Zeboim. Admá e Zeboim estavam entre as cidades da planície de Sodoma, que foram destruídas por Deus (Gn 14:8; Dt 29:23). Embora Israel fosse tão culpado e merecedor da ira como essas cidades (ver Mt 11:23, 24), Deus manifestou relutância em entregar o reino do norte nas mãos de seus inimigos ou destiná-lo à destruição. CBASD, vol. 4, p. 1017, 1018.
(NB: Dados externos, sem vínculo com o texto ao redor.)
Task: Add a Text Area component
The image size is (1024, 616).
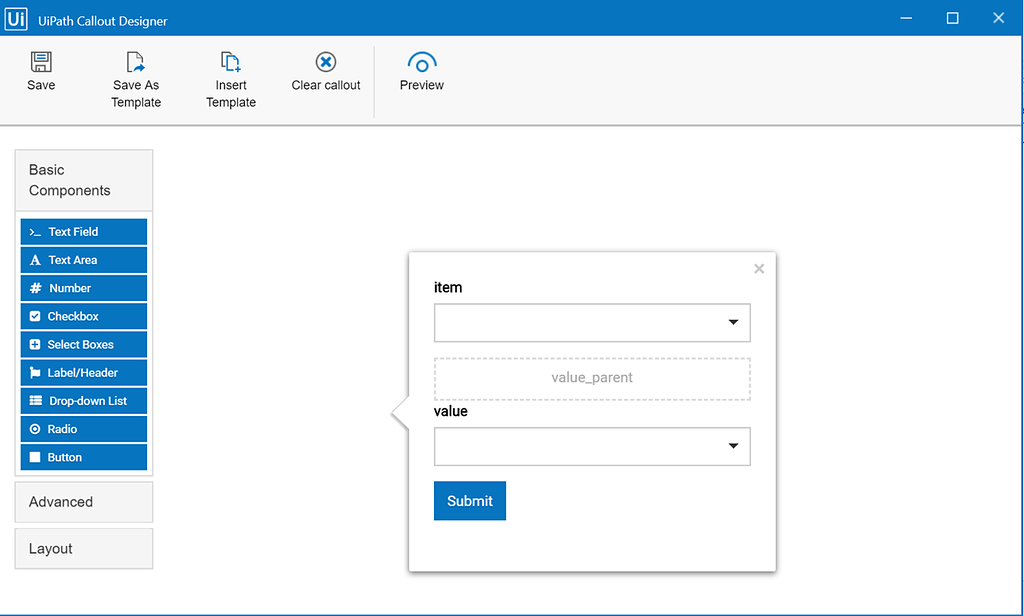Action: [x=84, y=260]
9. Não executarei. O profeta pinta um retrato glorioso da operação do amor divino. O Senhor não executaria o ardor da Sua ira,
nem destruiria a Efraim totalmente. Se o amor de Deus no início de seu interesse por Israel fora algo grande e exaltado (ver v. 1-4), tornou-se maior ainda, como a expressão máxima da compaixão (v. 8, 9), na qual o Senhor Se recusa a desistir de Seu povo,
totalmente indigno como se tornara, do amor que Ele lhe mostrou. CBASD, vol. 4, p. 1018.
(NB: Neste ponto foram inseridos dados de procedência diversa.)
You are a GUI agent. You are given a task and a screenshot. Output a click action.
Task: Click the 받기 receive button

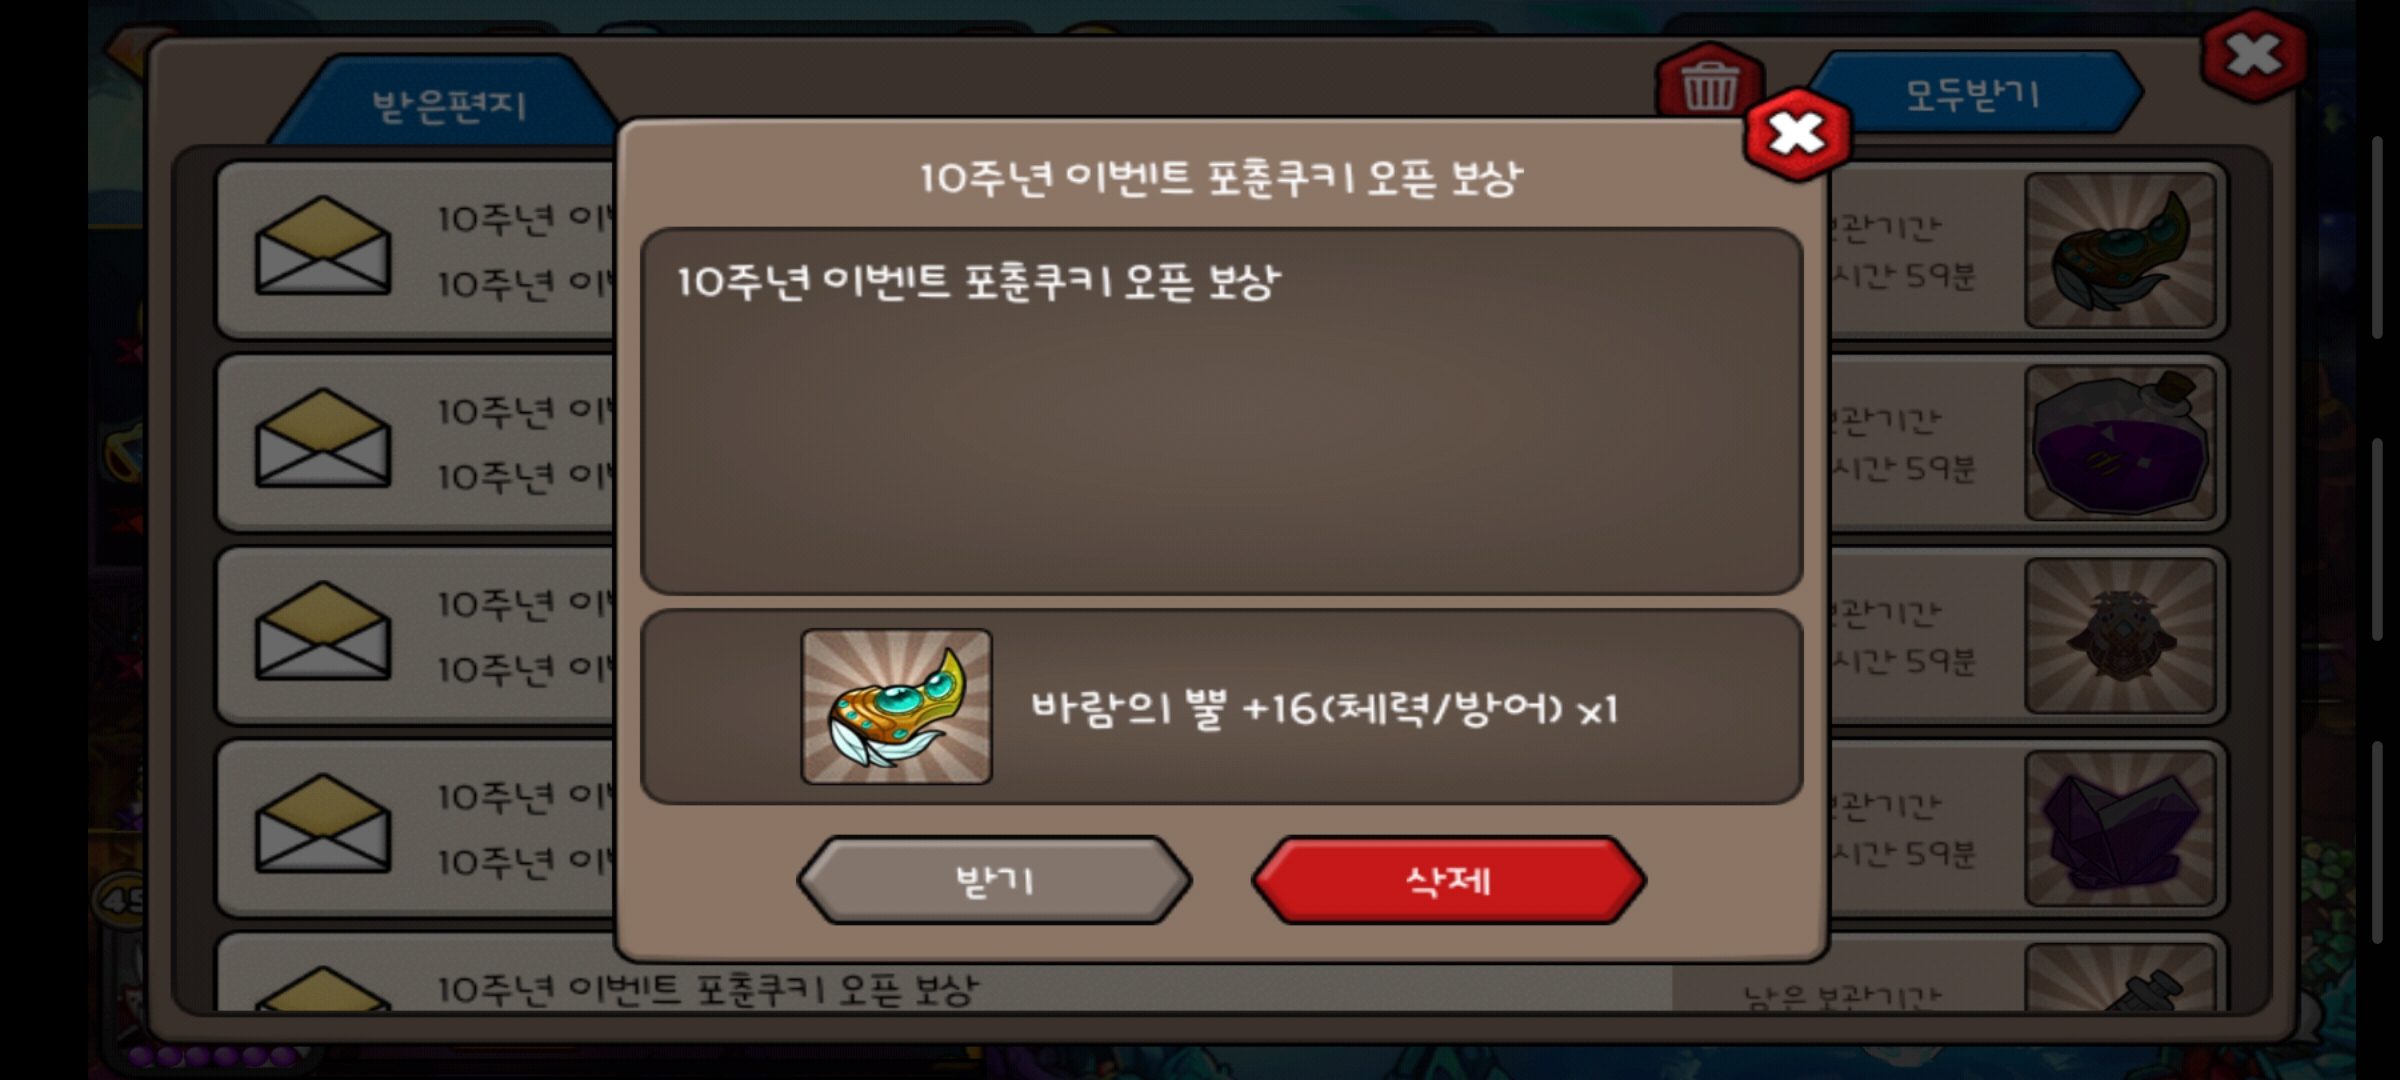tap(994, 880)
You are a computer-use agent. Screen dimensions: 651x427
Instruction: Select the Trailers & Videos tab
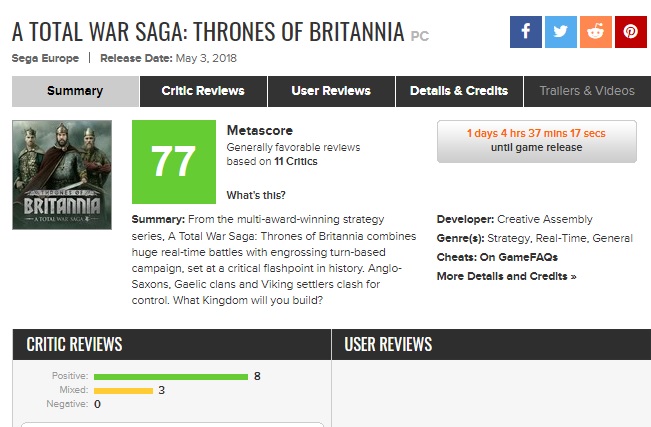[x=587, y=91]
Eu sou Deus. Esta é a razão básica para a misericórdia divina assim expressa. O caráter inerentemente santo de Deus não pode
deixar de honrar e cumprir sua aliança de amor eterno com Israel. Ele é Deus e por isso deve ser medido pelo padrão divino desse
amor (ver Rm 8:37-39; ljo 4:16), não pelo padrão vingativo do homem. CBASD, vol. 4, p. 1018.
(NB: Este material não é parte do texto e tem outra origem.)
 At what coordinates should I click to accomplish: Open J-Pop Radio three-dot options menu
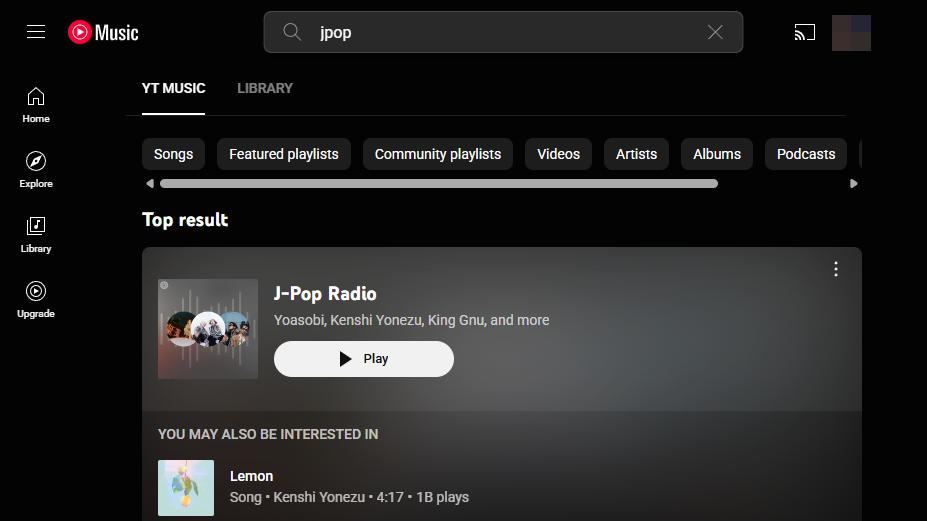point(836,269)

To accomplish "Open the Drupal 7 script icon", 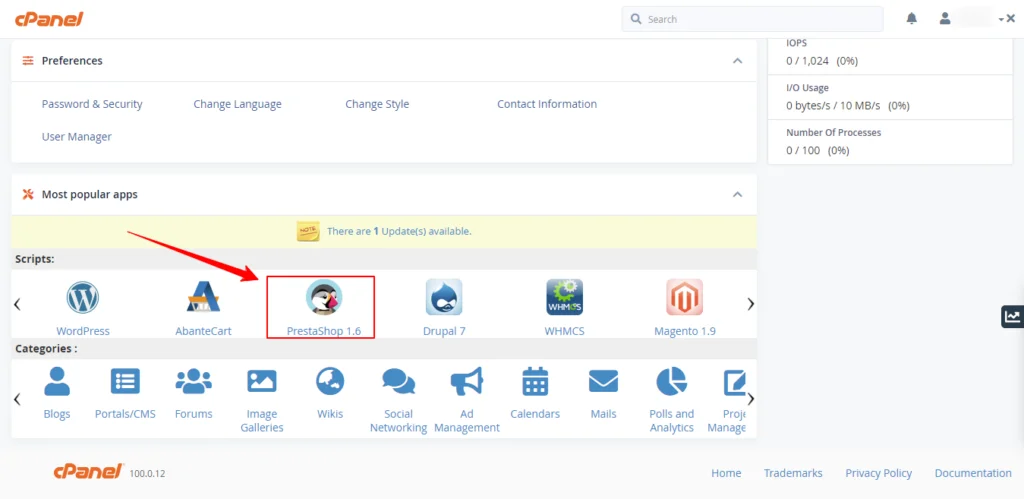I will pos(444,298).
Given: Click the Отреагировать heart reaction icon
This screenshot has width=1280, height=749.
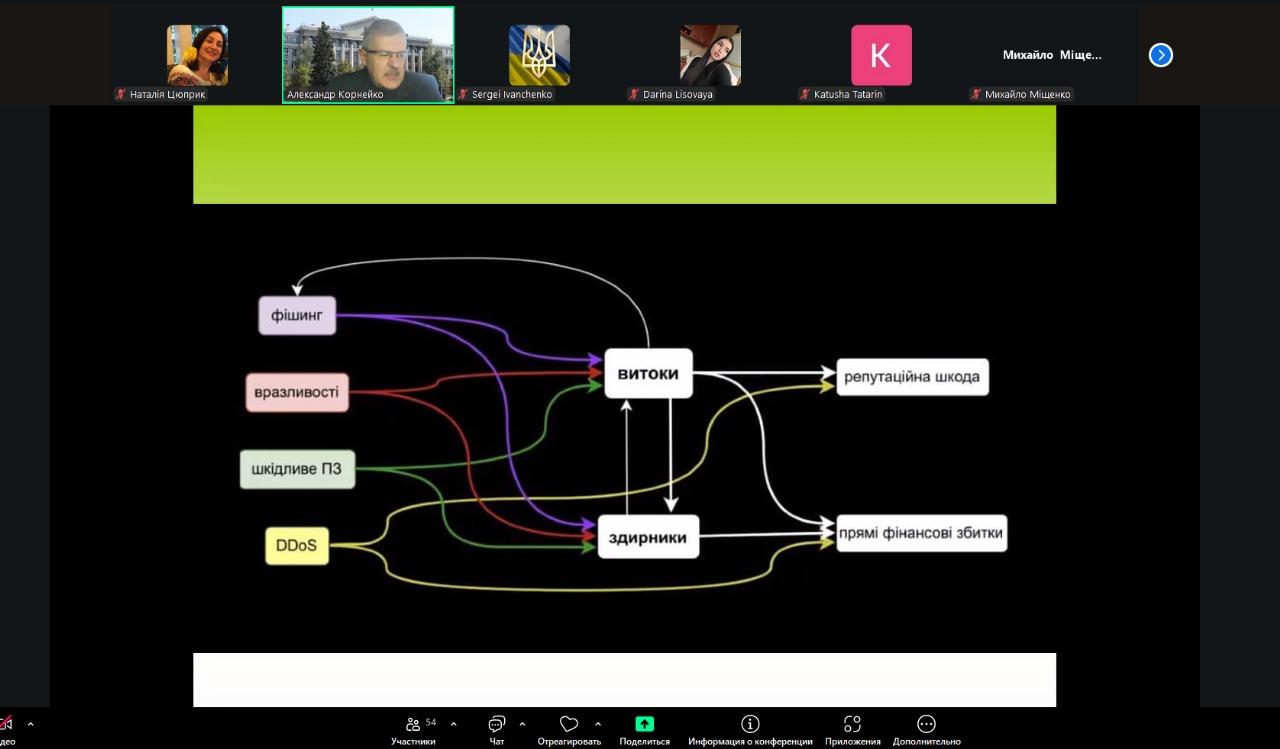Looking at the screenshot, I should coord(569,725).
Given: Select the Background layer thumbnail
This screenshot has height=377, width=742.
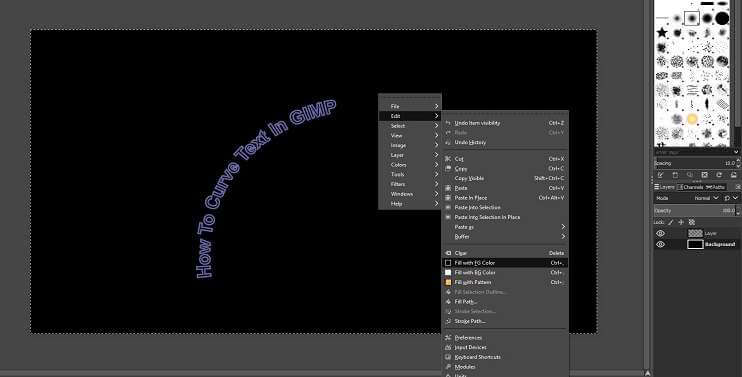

O Santo. Isso explica por que Deus pune a iniquidade e ainda continua a mostrar misericórdia. A santidade que não pode
tolerar a culpa também é a santidade da verdade e da fidelidade. CBASD, vol. 4, p. 1018.

10. Bramará como leão. A voz majestosa e imponente do Senhor, embora cheia de amor (Rm 2:4), também é plena do solene poder de juízo para aqueles que praticam a iniqüidade. Deus chama os pecadores não apenas a correr para a Sua misericórdia, mas também para fugir da ira vindoura (ver Mt 3:7, 8). CBASD, vol. 4, p. 1018.

12. Judá ainda domina com Deus. O profeta apresenta a idolatria aberta de Israel em contraste com a condição espiritual do reino do sul, de Judá, que era aparentemente fiel ao Senhor. CBASD, vol. 4, p. 1018.